Give back the entire listing verbatim.

┌─ Data section

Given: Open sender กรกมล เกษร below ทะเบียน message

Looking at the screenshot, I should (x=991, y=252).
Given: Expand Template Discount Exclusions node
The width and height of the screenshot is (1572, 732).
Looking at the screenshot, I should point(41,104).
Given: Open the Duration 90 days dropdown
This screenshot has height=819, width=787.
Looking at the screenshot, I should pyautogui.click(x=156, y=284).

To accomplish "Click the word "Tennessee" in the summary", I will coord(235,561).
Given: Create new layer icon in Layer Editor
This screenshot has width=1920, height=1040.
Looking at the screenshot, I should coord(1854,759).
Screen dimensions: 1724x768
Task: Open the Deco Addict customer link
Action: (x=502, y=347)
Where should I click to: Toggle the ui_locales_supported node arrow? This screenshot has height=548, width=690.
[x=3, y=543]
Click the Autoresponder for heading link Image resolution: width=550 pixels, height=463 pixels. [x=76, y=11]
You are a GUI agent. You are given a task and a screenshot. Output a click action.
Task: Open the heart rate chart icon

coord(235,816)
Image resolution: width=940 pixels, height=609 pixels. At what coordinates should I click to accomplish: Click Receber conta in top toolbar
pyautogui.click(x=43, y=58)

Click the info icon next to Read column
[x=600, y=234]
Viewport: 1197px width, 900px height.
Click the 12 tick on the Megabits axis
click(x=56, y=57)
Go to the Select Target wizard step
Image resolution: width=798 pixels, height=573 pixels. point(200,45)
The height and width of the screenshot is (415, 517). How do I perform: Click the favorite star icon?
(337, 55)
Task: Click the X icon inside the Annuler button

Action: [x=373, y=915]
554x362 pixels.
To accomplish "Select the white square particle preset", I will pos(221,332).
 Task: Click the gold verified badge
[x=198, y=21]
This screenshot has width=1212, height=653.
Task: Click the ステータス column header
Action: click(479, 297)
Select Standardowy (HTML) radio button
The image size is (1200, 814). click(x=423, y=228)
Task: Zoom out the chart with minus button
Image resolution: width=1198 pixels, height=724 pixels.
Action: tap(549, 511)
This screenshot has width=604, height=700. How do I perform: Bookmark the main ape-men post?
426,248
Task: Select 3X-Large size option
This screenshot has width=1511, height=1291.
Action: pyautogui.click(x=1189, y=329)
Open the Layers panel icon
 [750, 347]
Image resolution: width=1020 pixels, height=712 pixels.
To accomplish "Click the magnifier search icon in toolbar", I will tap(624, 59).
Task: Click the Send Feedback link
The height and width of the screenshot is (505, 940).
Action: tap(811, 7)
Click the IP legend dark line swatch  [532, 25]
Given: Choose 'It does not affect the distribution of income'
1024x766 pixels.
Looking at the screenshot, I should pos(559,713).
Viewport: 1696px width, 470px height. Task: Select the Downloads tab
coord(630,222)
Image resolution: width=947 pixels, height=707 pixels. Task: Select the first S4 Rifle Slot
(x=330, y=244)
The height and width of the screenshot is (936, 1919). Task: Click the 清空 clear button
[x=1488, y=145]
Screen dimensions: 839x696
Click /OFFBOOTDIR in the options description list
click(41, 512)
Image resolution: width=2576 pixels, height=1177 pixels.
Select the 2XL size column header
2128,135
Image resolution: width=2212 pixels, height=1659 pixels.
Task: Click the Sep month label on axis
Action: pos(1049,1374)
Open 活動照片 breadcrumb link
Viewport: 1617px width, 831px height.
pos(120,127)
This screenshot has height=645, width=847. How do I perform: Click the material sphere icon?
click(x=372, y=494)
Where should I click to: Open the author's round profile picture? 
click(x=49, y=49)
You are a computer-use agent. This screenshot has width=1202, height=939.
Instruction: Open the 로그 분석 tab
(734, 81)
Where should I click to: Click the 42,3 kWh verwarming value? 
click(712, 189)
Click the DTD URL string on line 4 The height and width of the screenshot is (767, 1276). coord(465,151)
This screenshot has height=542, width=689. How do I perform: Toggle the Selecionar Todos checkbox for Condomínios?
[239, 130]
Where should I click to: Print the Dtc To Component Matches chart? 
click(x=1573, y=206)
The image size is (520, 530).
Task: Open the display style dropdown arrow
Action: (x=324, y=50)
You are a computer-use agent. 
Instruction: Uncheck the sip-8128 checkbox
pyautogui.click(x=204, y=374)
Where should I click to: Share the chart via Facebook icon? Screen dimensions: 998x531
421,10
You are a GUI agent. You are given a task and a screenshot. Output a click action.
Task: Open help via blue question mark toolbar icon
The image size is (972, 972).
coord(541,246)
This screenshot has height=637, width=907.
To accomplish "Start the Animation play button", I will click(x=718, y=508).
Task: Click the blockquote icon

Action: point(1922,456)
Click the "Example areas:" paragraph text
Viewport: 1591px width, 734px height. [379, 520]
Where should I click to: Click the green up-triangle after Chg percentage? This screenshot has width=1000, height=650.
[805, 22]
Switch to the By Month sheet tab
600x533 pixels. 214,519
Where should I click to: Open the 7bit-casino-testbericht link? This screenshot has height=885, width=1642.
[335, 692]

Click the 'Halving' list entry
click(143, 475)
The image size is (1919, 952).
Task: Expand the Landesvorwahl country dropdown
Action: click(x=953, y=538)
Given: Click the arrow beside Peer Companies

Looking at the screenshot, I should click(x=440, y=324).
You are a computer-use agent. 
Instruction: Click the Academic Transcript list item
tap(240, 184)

└─

Your solution.
Given: Open sender กรกมล เกษร below ทะเบียน message

Looking at the screenshot, I should (x=991, y=252).
Given: Expand Template Discount Exclusions node
The width and height of the screenshot is (1572, 732).
Looking at the screenshot, I should point(41,104).
Given: Open the Duration 90 days dropdown
This screenshot has height=819, width=787.
Looking at the screenshot, I should pyautogui.click(x=156, y=284).

To accomplish "Click the word "Tennessee" in the summary", I will coord(235,561).
Given: Create new layer icon in Layer Editor
This screenshot has width=1920, height=1040.
Looking at the screenshot, I should coord(1854,759).
Screen dimensions: 1724x768
Task: Open the Deco Addict customer link
Action: (x=502, y=347)
Where should I click to: Toggle the ui_locales_supported node arrow? This screenshot has height=548, width=690.
[x=3, y=543]
Click the Autoresponder for heading link Image resolution: width=550 pixels, height=463 pixels. [x=76, y=11]
You are a GUI agent. You are given a task and a screenshot. Output a click action.
Task: Open the heart rate chart icon

coord(235,816)
Image resolution: width=940 pixels, height=609 pixels. At what coordinates should I click to accomplish: Click Receber conta in top toolbar
pyautogui.click(x=43, y=58)

Click the info icon next to Read column
[x=600, y=234]
Viewport: 1197px width, 900px height.
Click the 12 tick on the Megabits axis
click(x=56, y=57)
Go to the Select Target wizard step
Image resolution: width=798 pixels, height=573 pixels. point(200,45)
The height and width of the screenshot is (415, 517). How do I perform: Click the favorite star icon?
(337, 55)
Task: Click the X icon inside the Annuler button

Action: [x=373, y=915]
554x362 pixels.
To accomplish "Select the white square particle preset", I will pos(221,332).
 Task: Click the gold verified badge
[x=198, y=21]
This screenshot has width=1212, height=653.
Task: Click the ステータス column header
Action: click(479, 297)
Select Standardowy (HTML) radio button
The image size is (1200, 814). click(x=423, y=228)
Task: Zoom out the chart with minus button
Image resolution: width=1198 pixels, height=724 pixels.
Action: tap(549, 511)
This screenshot has width=604, height=700. How do I perform: Bookmark the main ape-men post?
426,248
Task: Select 3X-Large size option
This screenshot has width=1511, height=1291.
Action: pyautogui.click(x=1189, y=329)
Open the Layers panel icon
 [750, 347]
Image resolution: width=1020 pixels, height=712 pixels.
To accomplish "Click the magnifier search icon in toolbar", I will tap(624, 59).
Task: Click the Send Feedback link
The height and width of the screenshot is (505, 940).
Action: tap(811, 7)
Click the IP legend dark line swatch  [532, 25]
Given: Choose 'It does not affect the distribution of income'
1024x766 pixels.
Looking at the screenshot, I should pos(559,713).
Viewport: 1696px width, 470px height. Task: Select the Downloads tab
coord(630,222)
Image resolution: width=947 pixels, height=707 pixels. Task: Select the first S4 Rifle Slot
(x=330, y=244)
The height and width of the screenshot is (936, 1919). Task: Click the 清空 clear button
[x=1488, y=145]
Screen dimensions: 839x696
Click /OFFBOOTDIR in the options description list
click(41, 512)
Image resolution: width=2576 pixels, height=1177 pixels.
Select the 2XL size column header
2128,135
Image resolution: width=2212 pixels, height=1659 pixels.
Task: Click the Sep month label on axis
Action: pos(1049,1374)
Open 活動照片 breadcrumb link
Viewport: 1617px width, 831px height.
pos(120,127)
This screenshot has height=645, width=847. How do I perform: Click the material sphere icon?
click(x=372, y=494)
Where should I click to: Open the author's round profile picture? 
click(x=49, y=49)
You are a computer-use agent. This screenshot has width=1202, height=939.
Instruction: Open the 로그 분석 tab
(734, 81)
Where should I click to: Click the 42,3 kWh verwarming value? 
click(712, 189)
Click the DTD URL string on line 4 The height and width of the screenshot is (767, 1276). coord(465,151)
This screenshot has height=542, width=689. How do I perform: Toggle the Selecionar Todos checkbox for Condomínios?
[239, 130]
Where should I click to: Print the Dtc To Component Matches chart? 
click(x=1573, y=206)
The image size is (520, 530).
Task: Open the display style dropdown arrow
Action: (x=324, y=50)
You are a computer-use agent. 
Instruction: Uncheck the sip-8128 checkbox
pyautogui.click(x=204, y=374)
Where should I click to: Share the chart via Facebook icon? Screen dimensions: 998x531
421,10
You are a GUI agent. You are given a task and a screenshot. Output a click action.
Task: Open help via blue question mark toolbar icon
The image size is (972, 972).
coord(541,246)
This screenshot has height=637, width=907.
To accomplish "Start the Animation play button", I will click(x=718, y=508).
Task: Click the blockquote icon

Action: point(1922,456)
Click the "Example areas:" paragraph text
Viewport: 1591px width, 734px height. [379, 520]
Where should I click to: Click the green up-triangle after Chg percentage? This screenshot has width=1000, height=650.
[805, 22]
Switch to the By Month sheet tab
600x533 pixels. 214,519
Where should I click to: Open the 7bit-casino-testbericht link? This screenshot has height=885, width=1642.
[335, 692]

Click the 'Halving' list entry
click(143, 475)
The image size is (1919, 952).
Task: Expand the Landesvorwahl country dropdown
Action: click(x=953, y=538)
Given: Click the arrow beside Peer Companies

Looking at the screenshot, I should click(x=440, y=324).
You are a computer-use agent. 
Instruction: Click the Academic Transcript list item
tap(240, 184)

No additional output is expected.